Der BGH hat daher angenommen, dass die Pflicht zur Rechenschaftslegung in diesem Fall nur in der Mitteilung des Jahresabschlusses besteht. Denn soweit die Genussscheinbedingungen regeln, dass ein Bilanzverlust durch die Zinszahlungen nicht entstehen dürfe, nehmen sie Bezug auf die aktienrechtlichen Vorschriften zum Bilanzverlust in § 158 Abs. 1 Nr. 5 AktG, und damit auf einen Teil der Rechnungslegung im Jahresabschluss. Die nach § 259 Abs. 1 BGB geschuldete geordnete Zusammenstellung, sei daher mit dem Jahresabschluss des Gesellschaft identisch.
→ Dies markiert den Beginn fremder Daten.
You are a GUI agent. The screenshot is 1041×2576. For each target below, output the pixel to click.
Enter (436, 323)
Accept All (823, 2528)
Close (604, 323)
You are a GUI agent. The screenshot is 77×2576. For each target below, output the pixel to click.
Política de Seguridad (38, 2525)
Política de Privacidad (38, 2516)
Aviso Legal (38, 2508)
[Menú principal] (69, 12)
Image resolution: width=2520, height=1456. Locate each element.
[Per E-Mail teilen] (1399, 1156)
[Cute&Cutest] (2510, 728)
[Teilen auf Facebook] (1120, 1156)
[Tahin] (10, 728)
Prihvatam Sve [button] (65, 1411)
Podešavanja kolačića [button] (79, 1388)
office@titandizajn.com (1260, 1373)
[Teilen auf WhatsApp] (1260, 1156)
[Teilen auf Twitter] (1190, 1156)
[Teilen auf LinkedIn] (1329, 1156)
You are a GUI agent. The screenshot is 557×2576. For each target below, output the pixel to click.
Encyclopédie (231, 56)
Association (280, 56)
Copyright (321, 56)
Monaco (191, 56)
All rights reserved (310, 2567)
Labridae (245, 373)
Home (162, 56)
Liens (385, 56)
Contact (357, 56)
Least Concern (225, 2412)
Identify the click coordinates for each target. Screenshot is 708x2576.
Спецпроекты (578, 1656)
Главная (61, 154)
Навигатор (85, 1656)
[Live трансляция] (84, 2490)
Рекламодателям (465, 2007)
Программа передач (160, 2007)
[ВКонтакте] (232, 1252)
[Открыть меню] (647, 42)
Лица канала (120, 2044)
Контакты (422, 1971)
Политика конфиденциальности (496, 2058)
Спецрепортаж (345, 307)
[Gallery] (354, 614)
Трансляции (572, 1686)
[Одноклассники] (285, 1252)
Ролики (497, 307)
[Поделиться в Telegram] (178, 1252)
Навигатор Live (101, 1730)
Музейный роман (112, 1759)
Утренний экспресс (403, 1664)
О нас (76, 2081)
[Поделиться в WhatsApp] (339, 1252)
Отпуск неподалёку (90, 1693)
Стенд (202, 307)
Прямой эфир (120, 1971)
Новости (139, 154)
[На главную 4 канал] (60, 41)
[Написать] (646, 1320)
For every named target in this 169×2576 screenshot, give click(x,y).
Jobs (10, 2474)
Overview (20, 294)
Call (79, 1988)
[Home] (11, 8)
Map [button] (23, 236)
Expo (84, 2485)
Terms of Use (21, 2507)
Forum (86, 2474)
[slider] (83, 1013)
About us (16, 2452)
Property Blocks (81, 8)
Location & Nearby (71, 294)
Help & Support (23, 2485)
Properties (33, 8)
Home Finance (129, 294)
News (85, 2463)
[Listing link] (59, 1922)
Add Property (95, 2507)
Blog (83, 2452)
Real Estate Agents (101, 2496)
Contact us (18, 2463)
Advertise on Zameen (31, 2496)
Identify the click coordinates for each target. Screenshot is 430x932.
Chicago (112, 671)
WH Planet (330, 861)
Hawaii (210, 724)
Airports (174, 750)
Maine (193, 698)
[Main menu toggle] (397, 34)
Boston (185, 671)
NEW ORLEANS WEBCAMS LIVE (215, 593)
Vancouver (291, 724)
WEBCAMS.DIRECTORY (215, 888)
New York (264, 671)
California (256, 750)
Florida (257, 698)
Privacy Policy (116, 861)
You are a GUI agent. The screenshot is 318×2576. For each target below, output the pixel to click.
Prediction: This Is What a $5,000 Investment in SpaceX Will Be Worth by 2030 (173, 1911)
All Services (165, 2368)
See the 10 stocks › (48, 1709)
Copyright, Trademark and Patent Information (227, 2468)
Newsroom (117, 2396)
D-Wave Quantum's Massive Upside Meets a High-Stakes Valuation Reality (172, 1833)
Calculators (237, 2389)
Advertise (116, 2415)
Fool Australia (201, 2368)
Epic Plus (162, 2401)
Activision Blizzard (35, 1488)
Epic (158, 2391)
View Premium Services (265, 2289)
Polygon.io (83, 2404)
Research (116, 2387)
Ein Recht des Genussrechtsinhabers auf Einsichtnahme in die gesamte Buchführung oder Erläuterung von einzelnen Rechnungspositionen bestehe dagegen nicht. Denn der Genussscheininhaber habe grundsätzlich keinen Anspruch auf Korrektur von Bilanzpositionen. Er müsse vielmehr einen nicht nach § 256 AktG nichtigen, festgestellten Jahresabschluss und jedenfalls einen nicht gegen § 254 AktG verstoßenden Gewinnverwendungsbeschluss hinnehmen.
Hierzu gehöre auch, dass die bei der Aufstellung des Jahresabschlusses wie auch beim Gewinnverwendungsbeschluss durch Ausübung von Bilanzierungswahlrechten oder Rücklagenbildung zulässige Auswirkung von Gestaltungsspielräumen hingenommen werden muss.
Mit der vertraglichen Vereinbarung in den Genussrechtsbedingungen, dass die Zinszahlung vom Bilanzgewinn abhängig sei, habe der Genussscheininhaber das Risiko der Rücklagenbildung und der zulässigen Wertberechtigung übernommen.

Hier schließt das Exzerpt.